Robert Bunsen was a native of Germany. He was a chemist who is best remembered for the invention of the Bunsen burner with his laboratory assistant Peter Desaga. Bunsen burners are used in laboratories worldwide to this day. Bunsen discovered how geysers work, invented flash photography and made important discoveries in spectrometry and organic chemistry.
Robert Wilhelm Bunsen was born in Göttingen, in Lower Saxony, Germany in 1811. In 1830 at the age of 19 he was awarded a PhD by the University of Göttingen. Following graduation he travelled around Europe during the following two years studying chemistry. He later taught for a time at the University of Göttingen. In 1834 Bunsen discovered an antidote for arsenic poisoning while working with the physician Arnold Berthold.

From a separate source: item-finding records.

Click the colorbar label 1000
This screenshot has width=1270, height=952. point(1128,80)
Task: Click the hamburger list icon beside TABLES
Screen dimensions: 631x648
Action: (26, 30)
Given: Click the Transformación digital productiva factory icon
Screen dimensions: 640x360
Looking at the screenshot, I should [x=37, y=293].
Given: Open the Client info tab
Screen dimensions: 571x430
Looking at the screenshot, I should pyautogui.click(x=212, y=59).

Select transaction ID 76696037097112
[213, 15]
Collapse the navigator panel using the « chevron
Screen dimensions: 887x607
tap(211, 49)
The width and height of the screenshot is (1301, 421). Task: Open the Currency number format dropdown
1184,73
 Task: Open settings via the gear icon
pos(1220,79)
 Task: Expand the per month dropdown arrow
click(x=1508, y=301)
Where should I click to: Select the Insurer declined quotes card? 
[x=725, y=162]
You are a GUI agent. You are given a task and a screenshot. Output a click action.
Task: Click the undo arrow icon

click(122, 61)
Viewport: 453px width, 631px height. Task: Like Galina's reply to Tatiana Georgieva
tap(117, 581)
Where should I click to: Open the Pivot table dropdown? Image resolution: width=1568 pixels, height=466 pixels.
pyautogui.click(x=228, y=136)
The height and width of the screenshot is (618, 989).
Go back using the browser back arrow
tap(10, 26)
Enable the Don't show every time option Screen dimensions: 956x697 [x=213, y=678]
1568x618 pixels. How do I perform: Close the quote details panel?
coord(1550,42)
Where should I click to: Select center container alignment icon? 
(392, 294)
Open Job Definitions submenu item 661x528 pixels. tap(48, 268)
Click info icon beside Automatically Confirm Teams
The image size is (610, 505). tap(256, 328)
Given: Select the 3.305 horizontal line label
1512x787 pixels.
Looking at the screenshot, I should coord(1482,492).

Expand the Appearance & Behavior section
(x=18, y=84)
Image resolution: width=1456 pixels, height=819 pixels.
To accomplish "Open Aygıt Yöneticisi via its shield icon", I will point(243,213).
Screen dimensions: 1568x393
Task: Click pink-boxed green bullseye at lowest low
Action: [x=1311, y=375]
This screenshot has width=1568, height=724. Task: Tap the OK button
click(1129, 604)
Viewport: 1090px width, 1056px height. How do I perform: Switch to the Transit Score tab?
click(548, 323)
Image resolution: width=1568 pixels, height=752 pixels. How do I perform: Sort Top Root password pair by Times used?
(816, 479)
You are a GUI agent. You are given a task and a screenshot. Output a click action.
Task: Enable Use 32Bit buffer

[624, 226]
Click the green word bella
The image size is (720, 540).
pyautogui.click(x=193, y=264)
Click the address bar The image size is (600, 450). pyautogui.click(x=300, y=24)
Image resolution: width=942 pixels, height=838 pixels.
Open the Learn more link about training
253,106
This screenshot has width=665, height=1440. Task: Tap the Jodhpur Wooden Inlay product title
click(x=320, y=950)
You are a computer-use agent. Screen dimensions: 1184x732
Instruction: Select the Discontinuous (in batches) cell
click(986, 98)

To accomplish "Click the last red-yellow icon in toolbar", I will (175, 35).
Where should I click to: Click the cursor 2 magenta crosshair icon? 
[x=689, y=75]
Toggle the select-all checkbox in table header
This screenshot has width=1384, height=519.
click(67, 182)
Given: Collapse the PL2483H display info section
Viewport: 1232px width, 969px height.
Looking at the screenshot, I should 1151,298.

From 1838 to 1851 Bunsen taught at the University of Marsburg. In 1852 he took up a teaching post at the University of Heidelberg. He remained there until his retirement in 1889. He invented several laboratory tools including a grease-spot photometer and the Bunsen cell battery. In 1859, with the physicist Gustav Kirchhoff he invented the first spectroscope which he used to discover the elements caesium and rubidium. He died aged 88 on August 16th 1899.
Robert Bunsen, chemist and native of Germany, who is best known for the invention on the Bunsen burner was born in the year 1811 On This Day.